Sorry for being unspecific with acronyms. I'm talking about non-uniform memory accesses (NUMA).

(Briefly: Server system are often multi-socket machines where the memory access latency is better when a thread on a NUMA node accesses memory that is local to that node)

There are libraries like libnuma that offer the application writer a more explicit interface to control memory allocation by setting the affinity (i.e., which node you want to allocate from) because sometimes default policies like first-touch in Linux may lead to sub-optimal allocations.

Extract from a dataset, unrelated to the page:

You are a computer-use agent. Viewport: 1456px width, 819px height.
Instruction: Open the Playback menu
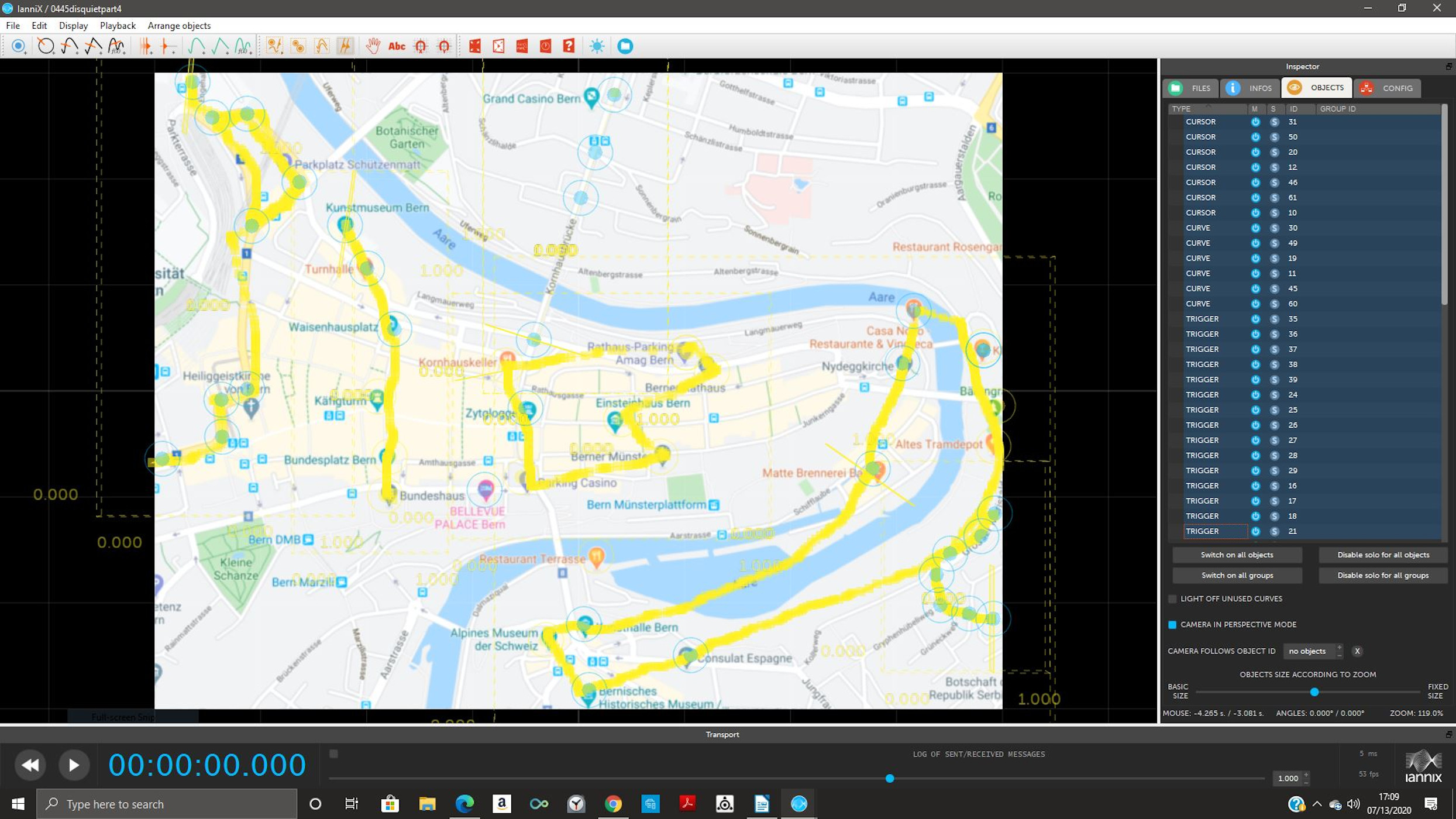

My question was about if something like this could be part of the Alloc traits too (i.e., as an optional NUMA affinity parameter or separate functions).

Amanieu commented 4 years ago

Is it really necessary to make this part of the AllocRef trait though? If you want to allocate from a specific node in a NUMA-aware allocate, couldn't you just use some sort of builder API to create an AllocRef which only allocates from a particular node?

gz commented 4 years ago

@Amanieu No, I don't think there is anything that prevents to do it the way you describe it. This is just about ergonomics and whether APIs in style of libnuma should be part of the language/Alloc traits.

Please close if this is deemed out of scope.

gnzlbg commented 4 years ago

@gz I tend to think of the first iteration of the AllocRef trait as something that would be useful for the std::collections and Box and it is unclear to me how these collections would be able to use a more complex allocation API portably.

OTOH what @Amanieu suggests allows you to build your own libnuma crate that you can use to create an alloc handle that you can pas to Vec to allocate however you want, and the advantage is that Vec doesn't need any specific code for this.

If you have a particular API in mind for something that the AllocRef trait should expose on all platforms that Rust supports, maybe you could sketch what those APIs would look like ?

vertexclique commented 4 years ago

Would like to mention that I've worked on NUMA affinity and created a NUMA-based allocator already. https://github.com/bastion-rs/numanji On top of that I've did quite a lot of work to organize existing context-allocator crate and fixed some possible unsafe problems in it and released as: https://github.com/bastion-rs/allocator-suite


Bastion runtime uses these as unstable API but I am going to work on numanji to take various numa settings.

alexpyattaev commented 11 months ago

NUMA affinity is a must-have on multi-socket server platforms. For a performance-oriented language it is very important to support this. It would enable rust to just outright demolish go on such platforms in memory intensive applications such as databases.